[WORK REQUEST]
Your task is to transcribe the data exactly while omitting each picture.

[Screenshot grounding data]

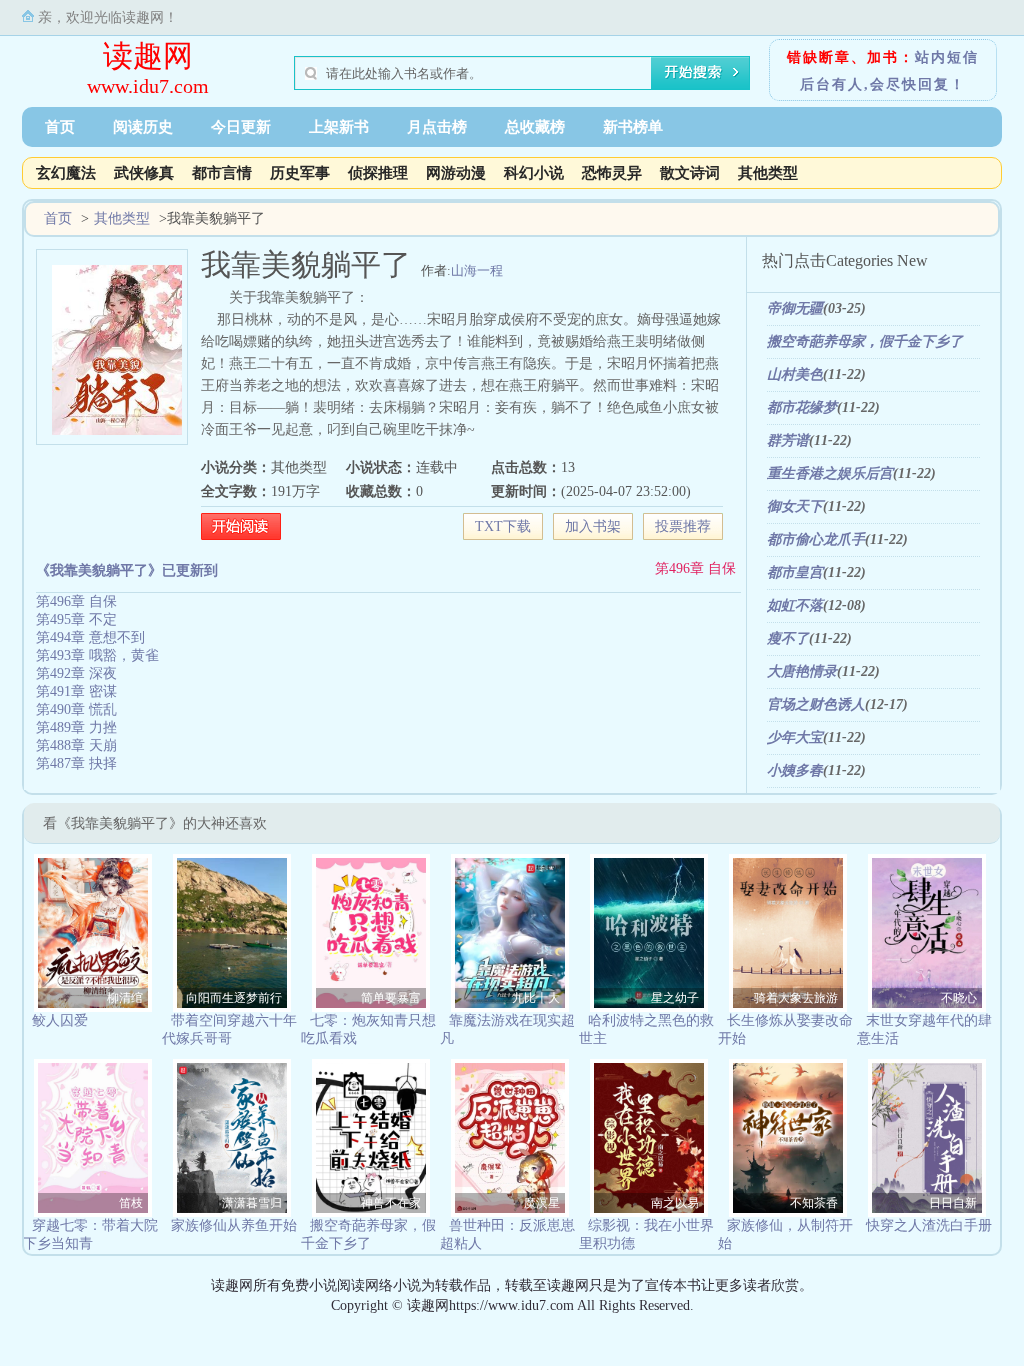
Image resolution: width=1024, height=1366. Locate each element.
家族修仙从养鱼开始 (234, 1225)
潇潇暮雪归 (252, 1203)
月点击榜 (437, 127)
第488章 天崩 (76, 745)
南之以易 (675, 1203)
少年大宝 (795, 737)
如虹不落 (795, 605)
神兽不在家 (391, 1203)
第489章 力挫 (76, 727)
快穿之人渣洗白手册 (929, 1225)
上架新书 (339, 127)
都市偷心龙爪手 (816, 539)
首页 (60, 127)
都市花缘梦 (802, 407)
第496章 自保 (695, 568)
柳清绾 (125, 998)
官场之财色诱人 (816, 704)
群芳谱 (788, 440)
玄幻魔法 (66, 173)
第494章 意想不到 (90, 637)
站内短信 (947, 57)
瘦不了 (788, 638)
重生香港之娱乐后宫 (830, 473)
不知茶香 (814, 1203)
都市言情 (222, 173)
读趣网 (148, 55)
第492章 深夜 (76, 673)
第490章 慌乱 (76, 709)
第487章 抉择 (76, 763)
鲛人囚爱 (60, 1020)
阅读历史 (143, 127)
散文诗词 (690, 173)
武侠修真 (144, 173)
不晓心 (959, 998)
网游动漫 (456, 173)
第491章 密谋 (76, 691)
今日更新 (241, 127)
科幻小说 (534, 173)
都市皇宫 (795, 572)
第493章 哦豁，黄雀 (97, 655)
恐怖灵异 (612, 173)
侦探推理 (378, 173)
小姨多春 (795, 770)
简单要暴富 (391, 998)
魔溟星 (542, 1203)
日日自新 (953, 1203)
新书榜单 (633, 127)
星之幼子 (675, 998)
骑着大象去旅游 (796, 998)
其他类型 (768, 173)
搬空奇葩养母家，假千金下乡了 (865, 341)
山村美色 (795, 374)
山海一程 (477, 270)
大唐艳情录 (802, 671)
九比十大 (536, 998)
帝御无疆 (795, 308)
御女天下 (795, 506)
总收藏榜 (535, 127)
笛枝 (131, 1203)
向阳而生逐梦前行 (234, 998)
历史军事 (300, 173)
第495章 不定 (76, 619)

[ANSWER SECTION]
Image resolution: width=1024, height=1366. Locate each element.
家族修仙从养鱼开始 (234, 1225)
潇潇暮雪归 (252, 1203)
月点击榜 (437, 127)
第488章 天崩 (76, 745)
南之以易 (675, 1203)
少年大宝 (795, 737)
如虹不落 (795, 605)
神兽不在家 (391, 1203)
第489章 力挫 (76, 727)
快穿之人渣洗白手册 (929, 1225)
上架新书 (339, 127)
都市偷心龙爪手 (816, 539)
首页 (60, 127)
都市花缘梦 (802, 407)
第496章 自保 (695, 568)
柳清绾 (125, 998)
官场之财色诱人 (816, 704)
群芳谱 (788, 440)
玄幻魔法 (66, 173)
第494章 意想不到 (90, 637)
站内短信 (947, 57)
瘦不了 (788, 638)
重生香港之娱乐后宫 (830, 473)
不知茶香 (814, 1203)
都市言情 (222, 173)
读趣网 (148, 55)
第492章 深夜 (76, 673)
第490章 慌乱 (76, 709)
第487章 抉择 (76, 763)
鲛人囚爱 (60, 1020)
阅读历史 (143, 127)
散文诗词 (690, 173)
武侠修真 (144, 173)
不晓心 (959, 998)
网游动漫 (456, 173)
第491章 密谋 (76, 691)
今日更新 (241, 127)
科幻小说 (534, 173)
都市皇宫 (795, 572)
第493章 哦豁，黄雀 (97, 655)
恐怖灵异 (612, 173)
侦探推理 (378, 173)
小姨多春 (795, 770)
简单要暴富 (391, 998)
魔溟星 (542, 1203)
日日自新 (953, 1203)
新书榜单 (633, 127)
星之幼子 (675, 998)
骑着大象去旅游 (796, 998)
其他类型 (768, 173)
搬空奇葩养母家，假千金下乡了 (865, 341)
山村美色 (795, 374)
山海一程 (477, 270)
大唐艳情录 (802, 671)
九比十大 (536, 998)
帝御无疆 (795, 308)
御女天下 (795, 506)
总收藏榜 (535, 127)
笛枝 (131, 1203)
向阳而生逐梦前行 (234, 998)
历史军事 (300, 173)
第495章 不定 (76, 619)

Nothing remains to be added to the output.